LEARNING OBJECTIVE : 7.1 Describe simple harmonic motion.
In the last section, we derived kinematical equations describing simple harmonic motion as well as Newton’s law equivalent describing the relationship between restoring force and acceleration. The presence of restoring force is an essential ingredient for a body to perform simple harmonic motion.
We will now explore how to start such a motion in the first place. The very first requirement is a system where restoring forces emerge when a body is displaced from its equilibrium position. Mechanisms such as spring is one of the ways to ensure the emergence of restoring force. However, there are several other situations where restoring forces do emerge. In fact the restoring forces are likely to emerge when the body is in stable equilibrium and its potential energy profile is that of a well. Refer to the figure below. Consider the location of the object at B. If the object is displaced towards A or C restoring forces will emerge, pulling it back to stable equilibrium B. If you are not clear refer to the potential energy section.
In nature apart from elastic forces sometimes gravitational, buoyancy forces can also provide the necessary role of restoring forces.

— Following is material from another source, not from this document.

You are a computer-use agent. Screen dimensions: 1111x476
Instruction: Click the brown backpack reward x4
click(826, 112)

Once the object is at a stable equilibrium, for the motion to begin first we need to move the object away from the equilibrium point. This can only be done by doing some work on the system. The work done by the external agent could then become initial energy transferred to the system, hence moving the object away from its equilibrium position. Once the object moves away from the equilibrium position restoring forces will emerge and start the SHM. This initial energy could be imparted in the form of potential or kinetic energy:
Potential energy: Consider lifting a pendulum, when we as an external agent lift the pendulum bob, we do some work against gravity, this work then gets stored as the gravitational potential energy of the pendulum. Once we release the pendulum the restoring forces start the SHM.
Similarly, when we compress a block against a spring we do work against the elastic forces, which eventually gets stored in the spring as elastic potential energy. When we release the block, the restoring forces start the SHM.

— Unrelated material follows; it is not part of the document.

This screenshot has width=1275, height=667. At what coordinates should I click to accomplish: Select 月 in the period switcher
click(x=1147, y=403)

Kinetic energy: Now consider, instead of doing the work ourselves to impart potential energy to the system. We can consider an alternative way to achieve the same. If we fire a putty with some KE and it hits the bob and raises the pendulum to the same height, we can say this time we provided the initial energy by virtue of kinetic energy of the putty.
Similarly, if we fire a bullet towards the block, its KE can be used to start the SHM:
This means to start the SHM, we need two things:
- Mechanism to produce restoring force
- Initial energy to displace the body from its equilibrium position
Now as you can argue higher this initial energy, the bigger the amplitude (extreme displacement from equilibrium) will be. Hence the amplitude A can be directly computed if we know how much initial energy was provided to the system. A moment of caution though when considering KE also take into consideration whether the collision with the system is elastic or inelastic. In case of inelastic collision, some of the energy of the agent will be destroyed and useful energy imparted to the system will be less.